Back to CS 101

So, you read Alex’ post on applying the hashing trick to matrix factorization or our paper on the subject and thought you’d just go ahead and implement it. And instead of computing two hashes, one for the Rademacher function ( [latex]\sigma[/latex] in the paper) and one for the index in the storage array, you compute just one and use the sign of the hash as [latex]\sigma[/latex] and the absolute value for the index. Which looks something like this in Java:

double[] storage; // The underlying storage array
int hash(int index){ // The hash function used
  [...]
}
double get(int index){
  int realIndex = hash(index);
  return Math.signum((double)realIndex) * storage[Math.abs(realIndex) % storage.length];
}

Looks innocent enough, if a bit wordy. However, once every 2^32 times, it will go wrong, horribly. And that is when the hash function returns the value -2^31. In this case the Math.abs() call returns -2^31, as there is no representation of 2^31 in a signed 32Bit integer, which is documented behavior. But who reads documentation anyway? ;-) Thankfully, Andrew reminded me when the ArrayIndexOutOfBoundsException hit complaining about a negative index.

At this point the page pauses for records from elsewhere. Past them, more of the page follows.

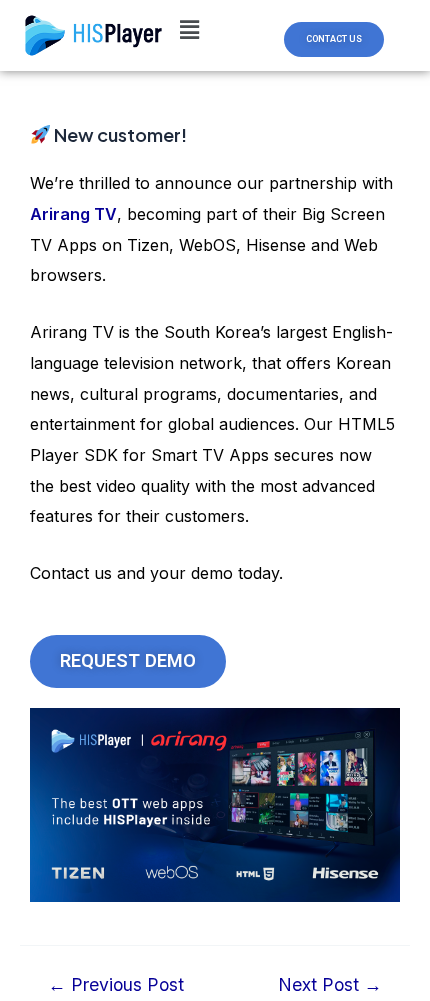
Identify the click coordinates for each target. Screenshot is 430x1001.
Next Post (330, 985)
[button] (334, 39)
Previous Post (116, 985)
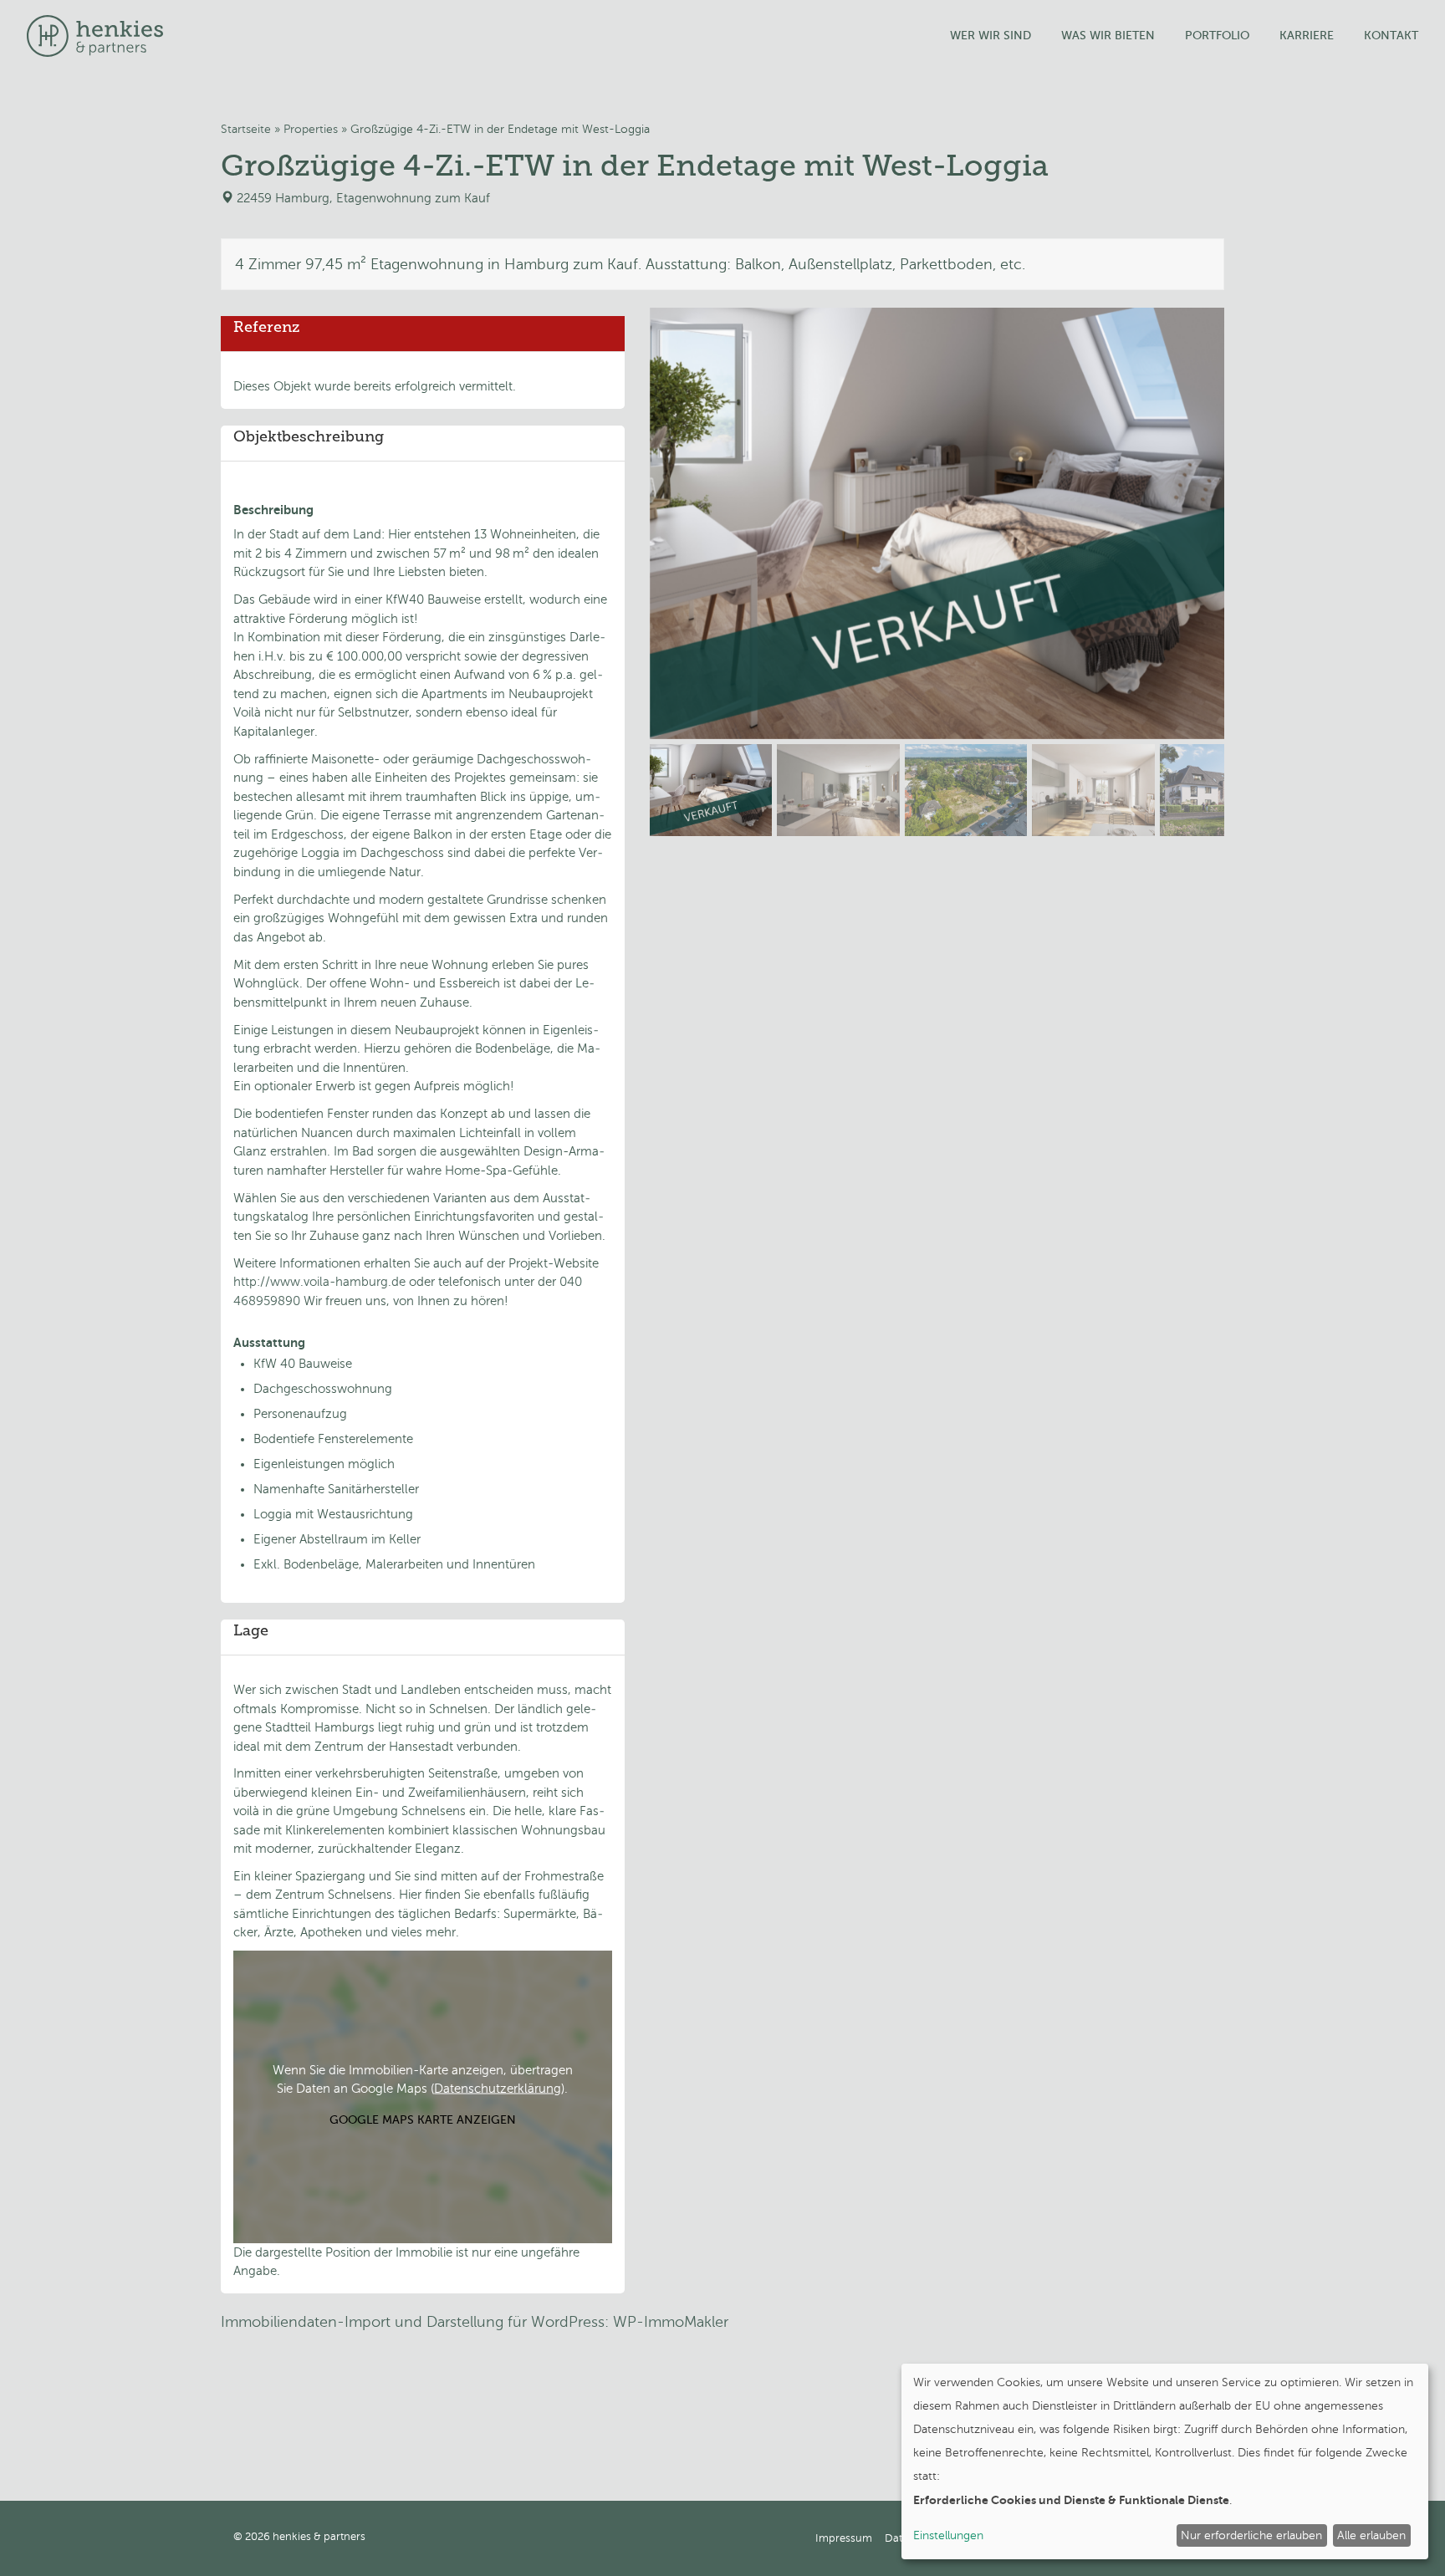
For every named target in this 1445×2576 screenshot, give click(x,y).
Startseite (246, 128)
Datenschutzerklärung (497, 2088)
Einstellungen (948, 2535)
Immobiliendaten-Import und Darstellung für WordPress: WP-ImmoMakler (474, 2321)
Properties (310, 128)
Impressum (843, 2538)
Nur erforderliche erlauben (1251, 2535)
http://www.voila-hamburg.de (319, 1281)
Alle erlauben (1371, 2535)
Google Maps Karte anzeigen (422, 2119)
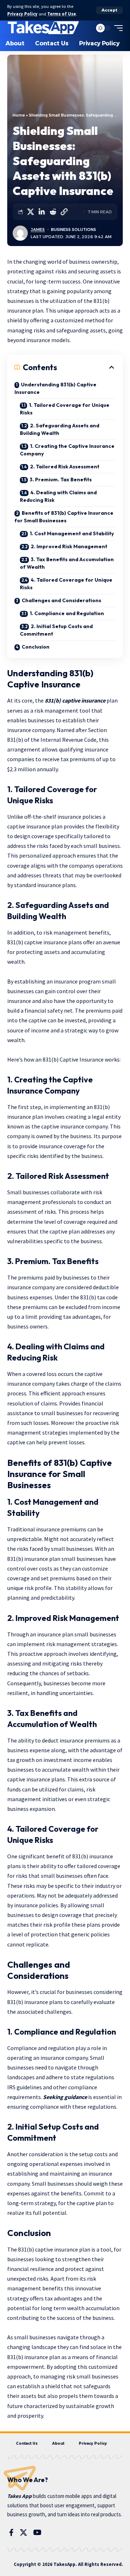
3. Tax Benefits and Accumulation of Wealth (67, 563)
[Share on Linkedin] (41, 212)
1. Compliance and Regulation (67, 613)
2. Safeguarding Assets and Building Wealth (59, 429)
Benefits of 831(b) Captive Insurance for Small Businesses (63, 517)
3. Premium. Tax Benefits (61, 479)
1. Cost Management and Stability (72, 533)
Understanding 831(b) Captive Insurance (55, 388)
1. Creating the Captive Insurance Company (67, 450)
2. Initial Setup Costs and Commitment (56, 630)
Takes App (19, 2496)
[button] (109, 10)
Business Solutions (73, 229)
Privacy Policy (22, 14)
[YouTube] (37, 2532)
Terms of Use (61, 14)
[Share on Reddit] (53, 212)
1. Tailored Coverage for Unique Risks (64, 409)
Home (19, 115)
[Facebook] (11, 2532)
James (38, 229)
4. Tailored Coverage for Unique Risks (66, 584)
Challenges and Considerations (61, 600)
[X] (23, 2532)
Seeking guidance (65, 2096)
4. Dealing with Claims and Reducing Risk (58, 496)
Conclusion (36, 647)
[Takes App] (43, 28)
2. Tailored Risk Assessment (64, 466)
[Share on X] (30, 212)
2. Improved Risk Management (69, 546)
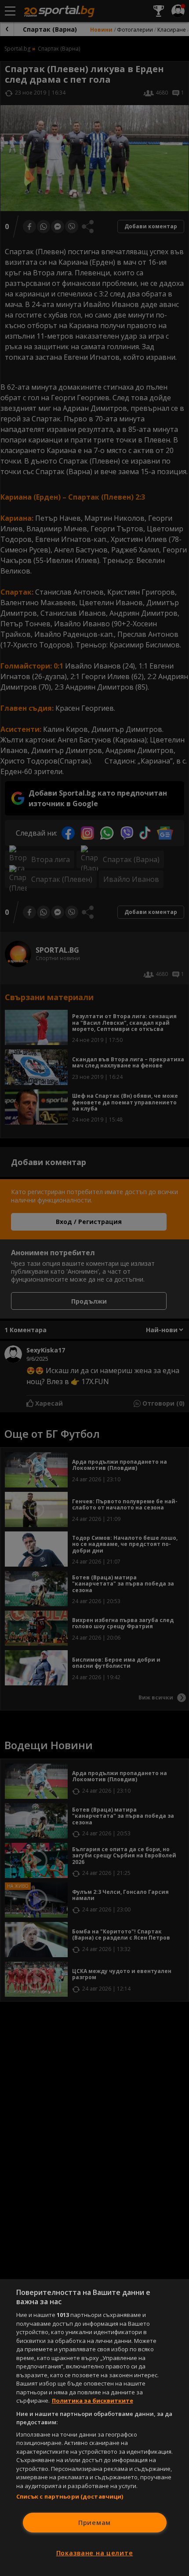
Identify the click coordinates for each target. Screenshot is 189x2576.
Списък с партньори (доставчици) (70, 2496)
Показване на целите (94, 2553)
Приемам (94, 2522)
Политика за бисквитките (92, 2400)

Luckily, a simple fix is available:

[...]
double get(int index){
  int realIndex = hash(index);
  return Math.signum((double)realIndex) * storage[Math.abs(realIndex % storage.length)];
}
[...]

This assumes, of course, that the modulo operator works for negative operants, which, thankfully, it does. Also, if storage.length is bigger than 2^31, this will again fail. However, this is impossible in Java as arrays are bound to sizes expressed as signed 32Bit integers, which limits them in size to 2^31-1.